● **ACTION ITEM**
Within the records below, filter for lines carrying the word "computer" and copy them.

- - - -

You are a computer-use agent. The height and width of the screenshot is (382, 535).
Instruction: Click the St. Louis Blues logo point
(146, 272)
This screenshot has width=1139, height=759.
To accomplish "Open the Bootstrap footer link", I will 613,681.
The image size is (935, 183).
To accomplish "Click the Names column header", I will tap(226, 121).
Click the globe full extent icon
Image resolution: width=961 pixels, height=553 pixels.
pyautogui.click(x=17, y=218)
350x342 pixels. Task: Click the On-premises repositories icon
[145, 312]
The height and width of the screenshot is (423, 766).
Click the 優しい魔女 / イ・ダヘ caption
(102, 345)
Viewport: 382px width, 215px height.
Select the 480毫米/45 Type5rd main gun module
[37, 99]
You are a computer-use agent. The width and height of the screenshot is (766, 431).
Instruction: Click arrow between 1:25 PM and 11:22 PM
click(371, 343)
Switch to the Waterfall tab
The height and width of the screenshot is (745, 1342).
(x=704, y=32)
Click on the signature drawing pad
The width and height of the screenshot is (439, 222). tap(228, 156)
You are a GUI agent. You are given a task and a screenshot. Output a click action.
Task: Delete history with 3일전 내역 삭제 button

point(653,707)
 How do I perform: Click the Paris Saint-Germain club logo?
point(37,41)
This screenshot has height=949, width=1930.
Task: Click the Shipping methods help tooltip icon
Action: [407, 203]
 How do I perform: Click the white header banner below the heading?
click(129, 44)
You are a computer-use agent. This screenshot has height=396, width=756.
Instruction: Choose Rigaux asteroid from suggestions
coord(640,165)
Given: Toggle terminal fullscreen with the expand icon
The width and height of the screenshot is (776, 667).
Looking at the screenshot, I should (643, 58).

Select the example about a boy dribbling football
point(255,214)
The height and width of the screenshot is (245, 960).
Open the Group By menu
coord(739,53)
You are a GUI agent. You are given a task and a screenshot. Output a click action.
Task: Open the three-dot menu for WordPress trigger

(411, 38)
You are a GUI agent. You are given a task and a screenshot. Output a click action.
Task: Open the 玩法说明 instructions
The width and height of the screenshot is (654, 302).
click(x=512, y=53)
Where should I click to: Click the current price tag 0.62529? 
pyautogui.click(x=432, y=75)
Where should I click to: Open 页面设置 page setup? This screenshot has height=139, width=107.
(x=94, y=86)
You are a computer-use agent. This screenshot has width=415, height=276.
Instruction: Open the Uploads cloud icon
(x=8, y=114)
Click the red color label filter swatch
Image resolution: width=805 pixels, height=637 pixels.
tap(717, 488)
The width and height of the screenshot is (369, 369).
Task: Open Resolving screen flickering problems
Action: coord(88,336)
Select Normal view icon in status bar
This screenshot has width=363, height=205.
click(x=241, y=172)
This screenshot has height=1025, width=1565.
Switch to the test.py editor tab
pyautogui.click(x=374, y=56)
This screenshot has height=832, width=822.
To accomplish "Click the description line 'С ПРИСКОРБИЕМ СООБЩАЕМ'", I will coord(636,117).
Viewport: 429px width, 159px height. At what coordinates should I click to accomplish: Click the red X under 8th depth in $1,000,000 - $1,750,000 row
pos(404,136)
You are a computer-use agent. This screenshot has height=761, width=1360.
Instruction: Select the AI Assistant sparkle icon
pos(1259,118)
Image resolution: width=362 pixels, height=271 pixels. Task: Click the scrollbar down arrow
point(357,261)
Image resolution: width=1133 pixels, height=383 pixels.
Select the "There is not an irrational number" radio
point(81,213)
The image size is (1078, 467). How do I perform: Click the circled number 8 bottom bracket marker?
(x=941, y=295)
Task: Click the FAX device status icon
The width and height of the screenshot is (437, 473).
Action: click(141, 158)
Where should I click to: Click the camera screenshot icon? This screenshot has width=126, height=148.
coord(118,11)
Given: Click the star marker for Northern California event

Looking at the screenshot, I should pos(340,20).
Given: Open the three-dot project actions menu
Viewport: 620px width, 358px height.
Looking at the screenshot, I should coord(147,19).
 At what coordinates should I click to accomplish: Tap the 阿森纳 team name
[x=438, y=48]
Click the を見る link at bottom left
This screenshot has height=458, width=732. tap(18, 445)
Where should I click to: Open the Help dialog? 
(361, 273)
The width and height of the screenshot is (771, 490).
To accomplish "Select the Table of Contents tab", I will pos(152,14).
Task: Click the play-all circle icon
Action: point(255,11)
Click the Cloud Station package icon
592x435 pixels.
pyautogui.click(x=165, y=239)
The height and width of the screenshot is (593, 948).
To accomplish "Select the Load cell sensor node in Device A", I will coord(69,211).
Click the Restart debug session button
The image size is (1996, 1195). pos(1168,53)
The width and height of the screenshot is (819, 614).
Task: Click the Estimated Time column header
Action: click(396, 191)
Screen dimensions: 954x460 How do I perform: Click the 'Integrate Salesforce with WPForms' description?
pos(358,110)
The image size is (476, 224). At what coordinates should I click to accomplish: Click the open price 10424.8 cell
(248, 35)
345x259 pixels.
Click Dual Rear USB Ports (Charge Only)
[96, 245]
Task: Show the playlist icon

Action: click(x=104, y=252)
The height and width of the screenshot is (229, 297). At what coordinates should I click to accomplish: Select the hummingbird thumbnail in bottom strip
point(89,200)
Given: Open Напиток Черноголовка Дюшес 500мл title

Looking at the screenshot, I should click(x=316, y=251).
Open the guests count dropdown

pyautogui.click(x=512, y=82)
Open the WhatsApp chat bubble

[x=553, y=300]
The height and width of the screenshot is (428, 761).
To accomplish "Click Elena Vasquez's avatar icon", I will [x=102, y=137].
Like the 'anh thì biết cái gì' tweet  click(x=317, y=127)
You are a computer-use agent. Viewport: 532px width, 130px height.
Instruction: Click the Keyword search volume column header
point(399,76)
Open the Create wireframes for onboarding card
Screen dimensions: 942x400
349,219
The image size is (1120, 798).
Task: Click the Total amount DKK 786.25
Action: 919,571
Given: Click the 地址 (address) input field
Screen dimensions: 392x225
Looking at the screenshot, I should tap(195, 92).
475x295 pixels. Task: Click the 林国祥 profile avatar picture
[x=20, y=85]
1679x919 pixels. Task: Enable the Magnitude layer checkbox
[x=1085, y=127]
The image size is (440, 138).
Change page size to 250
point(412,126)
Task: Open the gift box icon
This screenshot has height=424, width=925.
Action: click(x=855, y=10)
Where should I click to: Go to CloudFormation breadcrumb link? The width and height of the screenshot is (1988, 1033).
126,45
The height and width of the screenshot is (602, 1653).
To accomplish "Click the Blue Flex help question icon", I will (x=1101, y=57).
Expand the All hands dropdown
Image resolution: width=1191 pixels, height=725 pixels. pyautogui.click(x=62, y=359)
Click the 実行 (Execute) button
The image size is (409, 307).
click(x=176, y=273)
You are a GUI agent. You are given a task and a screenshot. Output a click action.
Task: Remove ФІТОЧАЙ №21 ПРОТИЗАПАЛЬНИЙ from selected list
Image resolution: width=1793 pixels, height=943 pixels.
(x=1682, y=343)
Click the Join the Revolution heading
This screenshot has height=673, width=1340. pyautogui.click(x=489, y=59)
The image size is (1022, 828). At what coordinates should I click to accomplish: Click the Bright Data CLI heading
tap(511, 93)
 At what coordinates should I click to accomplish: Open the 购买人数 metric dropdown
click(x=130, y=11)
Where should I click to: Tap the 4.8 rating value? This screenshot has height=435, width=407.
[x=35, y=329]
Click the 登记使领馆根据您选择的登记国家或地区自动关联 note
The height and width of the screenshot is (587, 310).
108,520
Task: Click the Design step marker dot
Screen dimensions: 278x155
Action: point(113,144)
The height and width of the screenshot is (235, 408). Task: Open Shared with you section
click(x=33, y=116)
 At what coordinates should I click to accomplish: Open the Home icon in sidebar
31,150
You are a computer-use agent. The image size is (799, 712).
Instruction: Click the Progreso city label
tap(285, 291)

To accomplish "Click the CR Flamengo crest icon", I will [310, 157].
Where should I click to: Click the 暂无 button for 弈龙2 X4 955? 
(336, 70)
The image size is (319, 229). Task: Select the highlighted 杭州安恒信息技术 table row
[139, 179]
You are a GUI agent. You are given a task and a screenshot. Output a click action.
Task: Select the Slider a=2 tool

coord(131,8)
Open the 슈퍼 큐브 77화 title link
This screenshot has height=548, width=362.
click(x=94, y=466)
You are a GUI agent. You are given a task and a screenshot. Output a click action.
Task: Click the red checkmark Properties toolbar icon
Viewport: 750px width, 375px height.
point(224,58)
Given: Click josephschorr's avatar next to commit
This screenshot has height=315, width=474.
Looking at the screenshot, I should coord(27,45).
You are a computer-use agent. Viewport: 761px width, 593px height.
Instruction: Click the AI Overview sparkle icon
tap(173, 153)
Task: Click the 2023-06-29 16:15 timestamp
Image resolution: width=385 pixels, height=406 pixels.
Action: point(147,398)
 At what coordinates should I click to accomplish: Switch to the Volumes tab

- - - -

● **WRITTEN REPLY**
You are a computer-use agent. The height and width of the screenshot is (382, 535).
You are a computer-use agent. The width and height of the screenshot is (766, 431).
You are a computer-use agent. This screenshot has height=396, width=756.
You are a computer-use agent. This screenshot has width=415, height=276.
You are a computer-use agent. This screenshot has height=761, width=1360.
You are a computer-use agent. Viewport: 532px width, 130px height.
You are a computer-use agent. The image size is (799, 712).
You are a computer-use agent. Viewport: 761px width, 593px height.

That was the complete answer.